Requests
A: Retype the passage of the WebArmor setup instructions between "First Time Users." and "your WebArmor archives.", inclusive.
B: Using the WebArmor setup instructions, explain in one to three sentences why a new license must be assigned to a site on the accounts page.
C: Decide whether each statement agrees with the WebArmor setup instructions, answering yes or no and quoting the words that settle it: (i) A single license covers one site for one year. (ii) The license line may be placed anywhere in the schedule file. (iii) In a schedule line, a trailing 0 means the graphics are included.

Excerpted text
--- BEGIN ---
First, please read the WebArmor FAQ. The FAQ is considered part of these instructions.

First Time Users.

  1. If you haven't already done so, download and unpack the WebArmor software package.

  2. Open an account with us and buy at least one WebArmor License. One license will protect one site for one year.

  3. Go back to the accounts page. Enter your account number and password and choose the "Assign a license to a site" option. On the subsequent page, enter your new license number and the name of your site (eg., www.ontv.com). This assignment is recorded in our databases and allows the Authoritative Timestamps to be attached to your WebArmor archives.

  4. You are now ready to create a WebArmor schedule file.

Creating a Schedule File.

  1. Edit the text file 'schedule.txt' found in the WebArmor software package. The schedule file consists of at least two lines, described below.

  2. The first line, starting with '0 license' is the "license line", which includes your site name, account number, and the license number assigned to yours site. In the example, the line looks like this:
    0 license www.ontv.com A85-0125-878 L98-3636-187
    
    The first character is a '0' (zero), followed by the word 'license' (all lower case), followed by the site name, your account number, and the license number assigned to the site. This example would be interpreted as "I claim that the site www.ontv.com is protected by WebArmor License number L98-3636-187, which is owned by the account A85-0125-878".

    The license line must be the first line in the file.

    When WebArmor loads this schedule, the license information is checked against our records to verify the right person is protecting the right site with the right license.

    You must edit these three fields (site, account number, license number) to reflect your own site, account number, and license number values. The example values will not work. You must use your own values for your site. Replace these values with your own.

  3. The second line in the example is a "schedule line". This line describes which part of your site to archive and when to do it. In the example, the schedule line looks something like this:
    1 11/27/95 9:00 pm http://www.ontv.com/ 2 d 3 1
    

    The first character is a '1' (one) followed by the date and time when you wish archiving to begin. Next is the "root URL" (the first page on your site to start archiving from), followed by some codes that indicate 1) how often to archive, 2) how deep to go away from the root page, and 3) whether or not to include graphics.

    In "English", this example would be interpreted as "On November 27, 1995 at 9:00 pm local time, archive all pages reachable from the URL http://www.ontv.com/ that are no more than 3 links away from that URL. Do this every two day (2 d), and include the graphics (the trailing 1 means include, 0 would mean ignore)."
--- END ---
Dataset content
--- BEGIN ---
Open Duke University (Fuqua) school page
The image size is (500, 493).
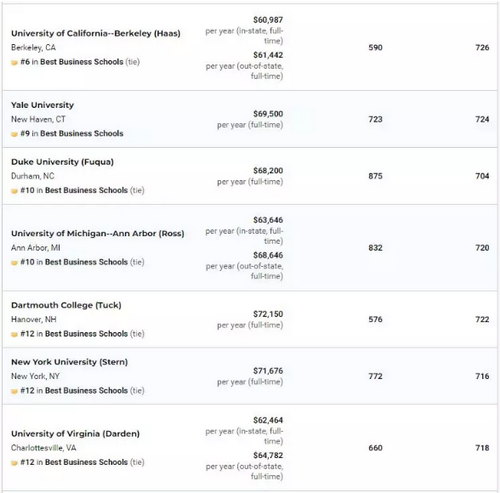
--- END ---
Exercise results
A:
First Time Users.

  1. If you haven't already done so, download and unpack the WebArmor software package.

  2. Open an account with us and buy at least one WebArmor License. One license will protect one site for one year.

  3. Go back to the accounts page. Enter your account number and password and choose the "Assign a license to a site" option. On the subsequent page, enter your new license number and the name of your site (eg., www.ontv.com). This assignment is recorded in our databases and allows the Authoritative Timestamps to be attached to your WebArmor archives.

B: The assignment is recorded in WebArmor's databases. That record allows the Authoritative Timestamps to be attached to your WebArmor archives.

C:
(i) Yes: "One license will protect one site for one year."
(ii) No: "The license line must be the first line in the file."
(iii) No: "the trailing 1 means include, 0 would mean ignore"